恐怖に震える少女では、絶望に打ちひしがれる少女では、絶対に入れはしない、領域。
その横顔は、初めて会ったときと同じような、ひたむきな、それでいてどこか切迫した表情を浮かべていた。
いや、それだけではない。
その顔には確かに、力があった。誇りがあった。
まるでフリッツの主、アリシアのように。
フリッツは、クリスの横顔に思わず、見蕩れた。
その無遠慮とも言える視線の先で、クリスは意を決して、顔を上げる。
全力で、心から、叫ぶ。
それは愛しい妹への、久しぶりの真摯な言葉。
「エリス! 起きて! わたしはちゃんと! ここにいる!」
確かに響いた、呼びかける言葉。
「エリス! わたし、あなたを助けに帰ってきた!」
アリシアが満足そうに頷くのを――
闇姫が憎々しげに歯噛みするのを――――
「お願い起きて! わたしが、みんなが! エリスの目覚めを待ってる!」
フリッツは確かに、見た。
重い空気に満たされた、世界から外れた部屋が、わずかにぶれた。
――眼を逸らし、耳を塞いでいたはずの場所から、声が聞こえた。
それは、懐かしい声。そして――大好きな声。
ずっとずっと、声をかけて欲しかった。
霧に包まれていた時は、もしかしたら声をかけてくれていたのかもしれない。
けれど、その声は小さくて、悲しくて。
気のせいだと思っていた。思いこもうとしていた。
なぜなら、そんな悲しい声が呼ぶ世界は、きっと悲しいままだから。
眼を覚ましたくなんて、なかった。
呼ばれて、目覚めて、そしてまた突き落とされるのは、絶対に嫌だった。
けれど、今聞こえた声は違う。
それは、懐かしい姉の声。

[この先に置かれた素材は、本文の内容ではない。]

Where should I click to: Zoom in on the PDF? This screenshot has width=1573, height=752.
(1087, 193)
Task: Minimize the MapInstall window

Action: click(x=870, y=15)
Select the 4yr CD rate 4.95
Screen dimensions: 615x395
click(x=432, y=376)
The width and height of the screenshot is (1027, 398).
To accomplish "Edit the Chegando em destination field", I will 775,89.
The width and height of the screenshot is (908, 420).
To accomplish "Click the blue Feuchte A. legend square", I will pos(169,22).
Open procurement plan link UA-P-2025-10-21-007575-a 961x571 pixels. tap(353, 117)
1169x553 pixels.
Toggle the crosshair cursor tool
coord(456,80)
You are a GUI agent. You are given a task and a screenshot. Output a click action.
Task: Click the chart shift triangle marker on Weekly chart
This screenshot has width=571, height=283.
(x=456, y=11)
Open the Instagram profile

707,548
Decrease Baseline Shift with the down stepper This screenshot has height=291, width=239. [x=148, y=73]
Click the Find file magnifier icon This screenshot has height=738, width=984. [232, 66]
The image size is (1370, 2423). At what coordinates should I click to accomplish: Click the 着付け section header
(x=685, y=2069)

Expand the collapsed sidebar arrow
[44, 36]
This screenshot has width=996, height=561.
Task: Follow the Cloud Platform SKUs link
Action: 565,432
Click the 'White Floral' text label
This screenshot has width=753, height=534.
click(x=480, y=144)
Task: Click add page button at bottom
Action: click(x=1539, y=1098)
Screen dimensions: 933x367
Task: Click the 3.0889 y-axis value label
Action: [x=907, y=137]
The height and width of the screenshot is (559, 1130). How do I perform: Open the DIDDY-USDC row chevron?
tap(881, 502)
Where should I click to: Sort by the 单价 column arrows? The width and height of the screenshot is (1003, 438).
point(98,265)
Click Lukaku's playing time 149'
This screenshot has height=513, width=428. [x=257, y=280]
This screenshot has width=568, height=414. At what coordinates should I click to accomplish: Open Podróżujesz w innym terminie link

大好きな――溢れんばかりの力に満ちた、姉の声。
その声が導いてくれるのは、きっと、幸せな世界。
――眼を、覚ましたい。
少女は初めて、心からそう思った。
けれど、真魔の支配を抜けられる力など、どこにもない。
少女は眠りから、覚められない。
望めども叶わぬその現実に、少女はありったけの力を振り絞って、声にならない叫びをあげる。
――消えるはずの叫びは、何かに増幅されて、確かな声となる。